### REQUIREMENT
Your task is to reproduce exactly the lines from the one containing "Viewport: 761px width, 463px" through the last line below, both ends included, and nothing else, with no pictures.

### EXTRACTED DATA

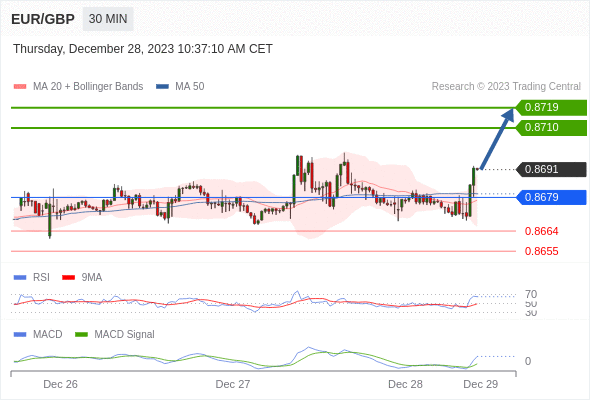Image resolution: width=590 pixels, height=400 pixels.
Task: Click the 30 MIN timeframe badge
Action: coord(108,19)
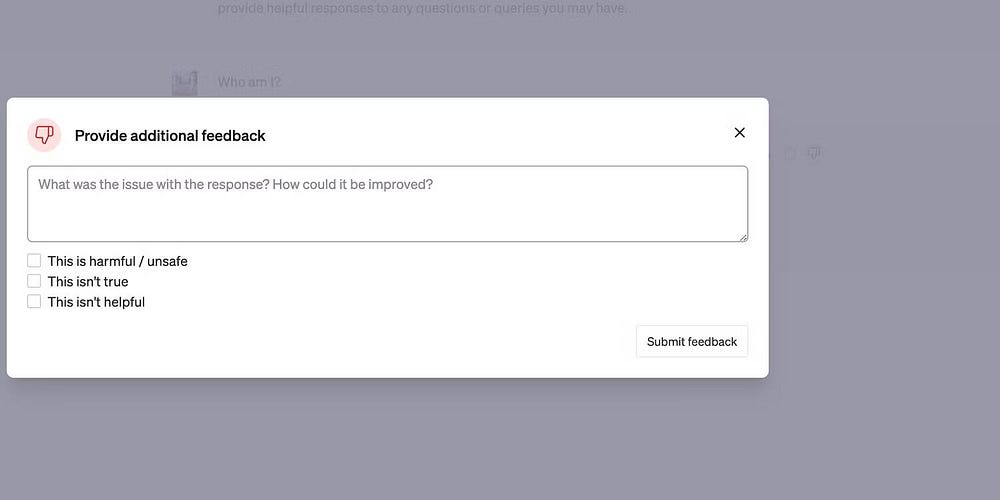This screenshot has height=500, width=1000.
Task: Click the user avatar beside "Who am I?"
Action: pos(184,83)
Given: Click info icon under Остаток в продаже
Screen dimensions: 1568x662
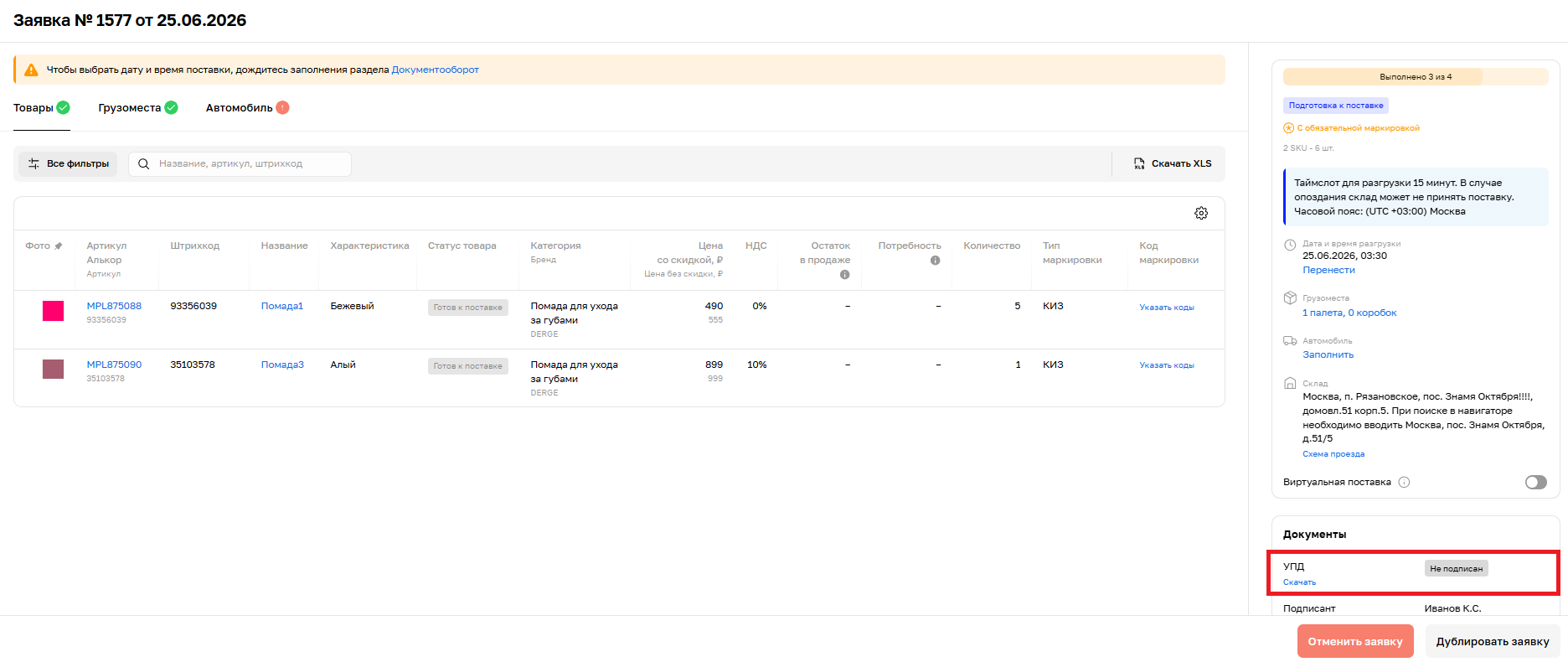Looking at the screenshot, I should (x=844, y=275).
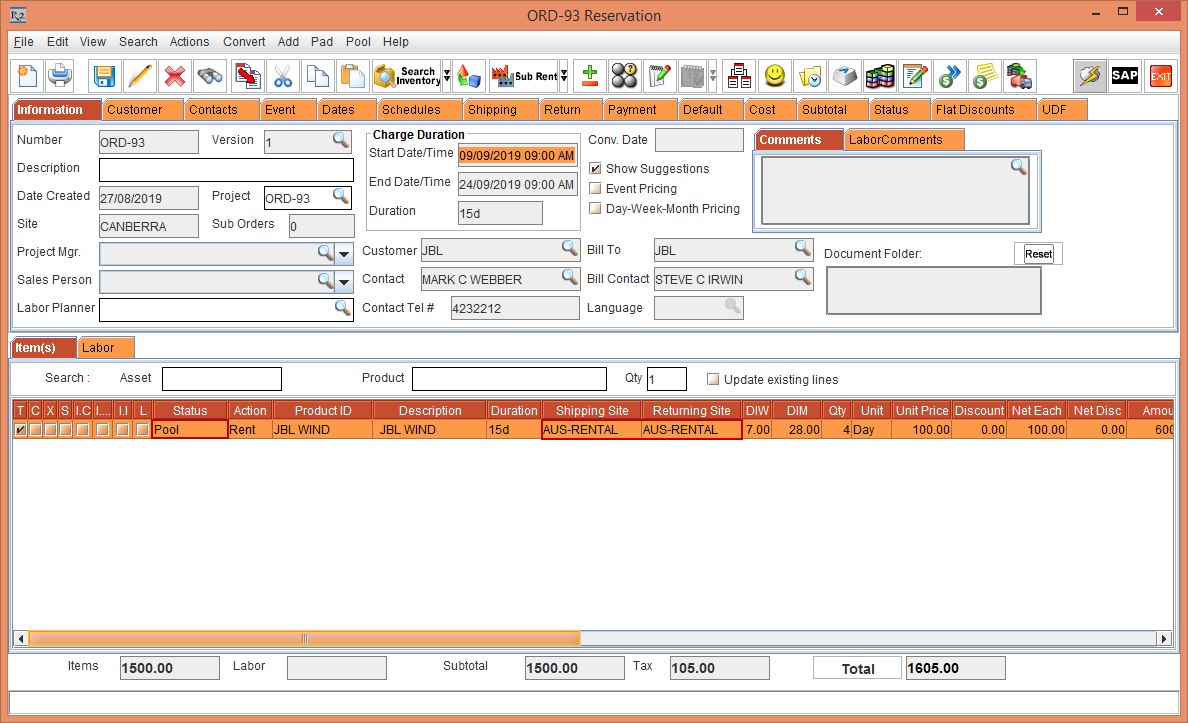Click the scissors cut icon

pos(283,76)
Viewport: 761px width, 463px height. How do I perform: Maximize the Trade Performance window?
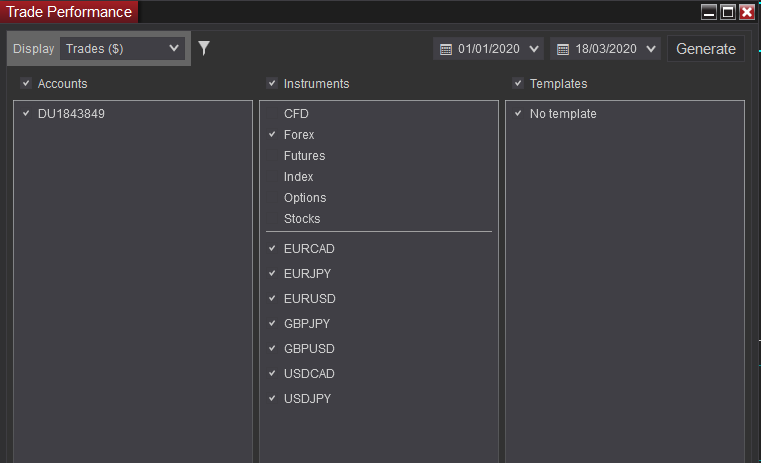[728, 12]
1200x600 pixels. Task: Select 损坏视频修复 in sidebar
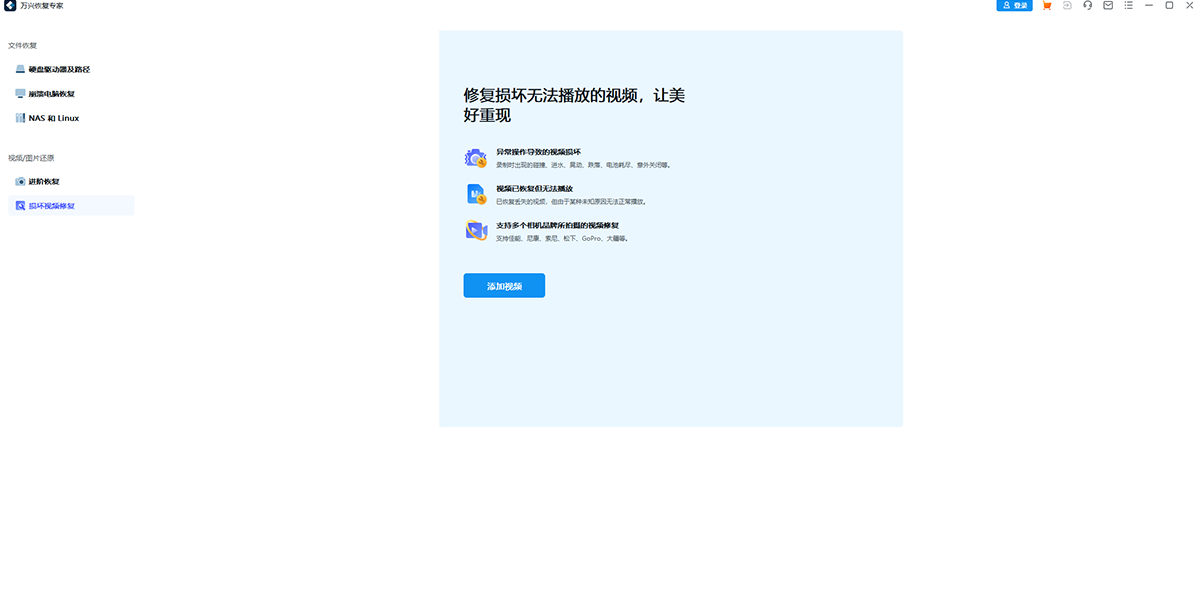[x=51, y=206]
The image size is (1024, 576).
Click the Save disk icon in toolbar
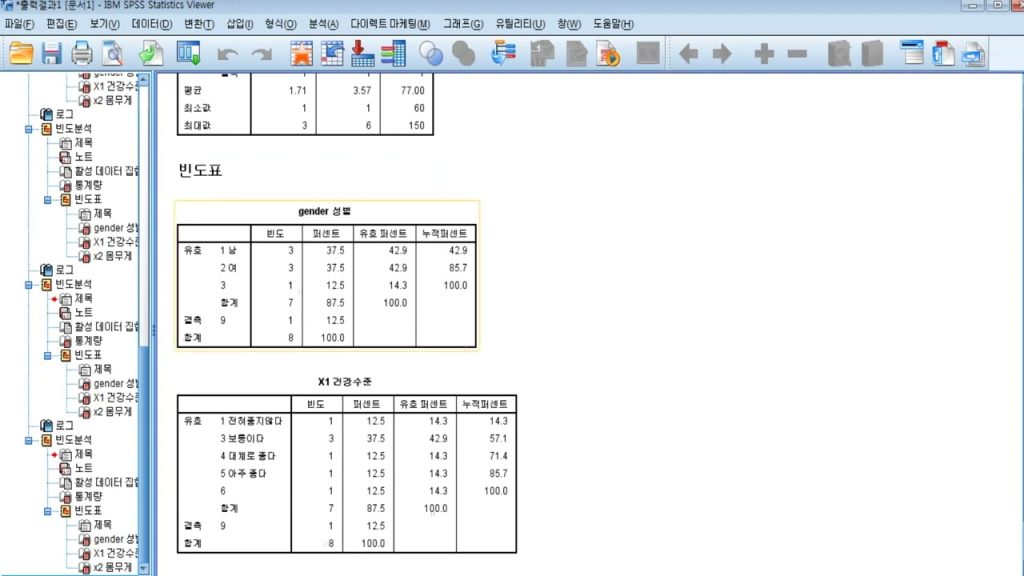[51, 53]
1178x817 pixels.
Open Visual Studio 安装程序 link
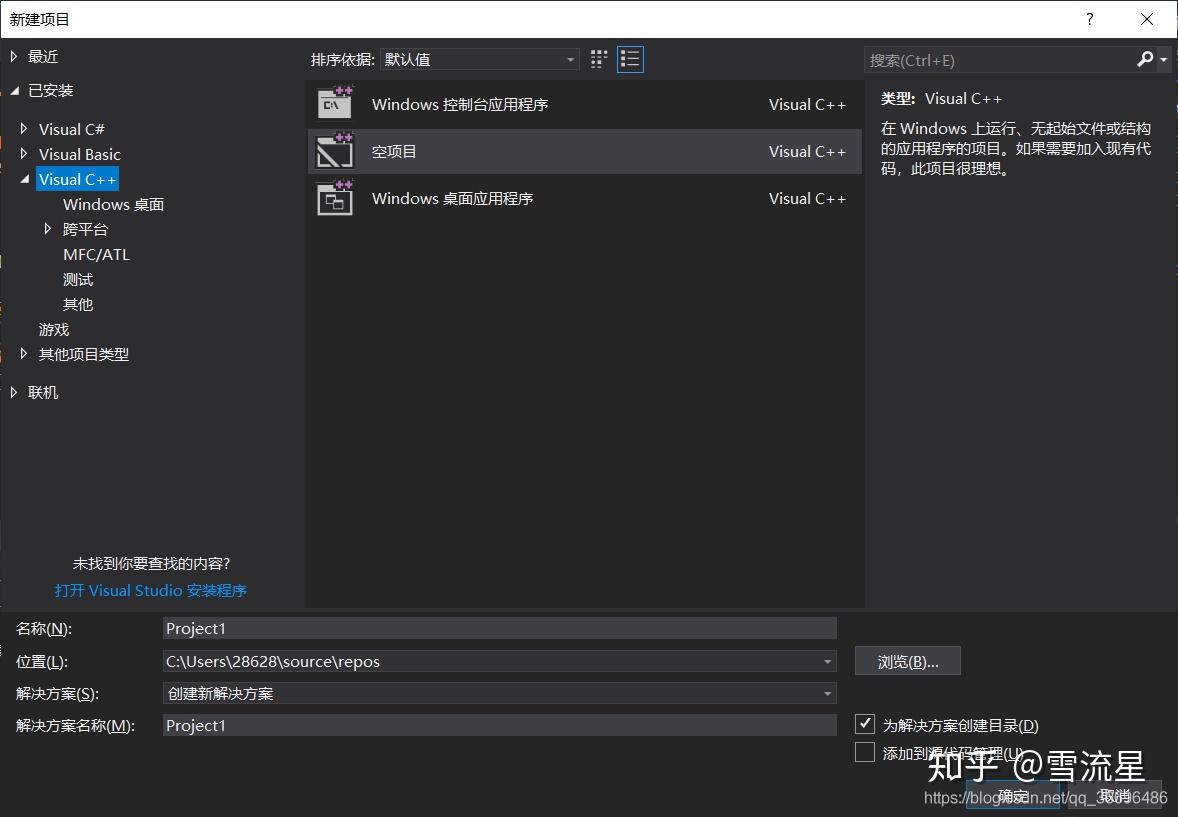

### FINISHED TASK
Viewport: 761px width, 463px height. How do I perform: Maximize the Trade Performance window?
[728, 12]
1200x600 pixels. Task: Select 损坏视频修复 in sidebar
[x=51, y=206]
The image size is (1024, 576).
Click the Save disk icon in toolbar
[51, 53]
1178x817 pixels.
Open Visual Studio 安装程序 link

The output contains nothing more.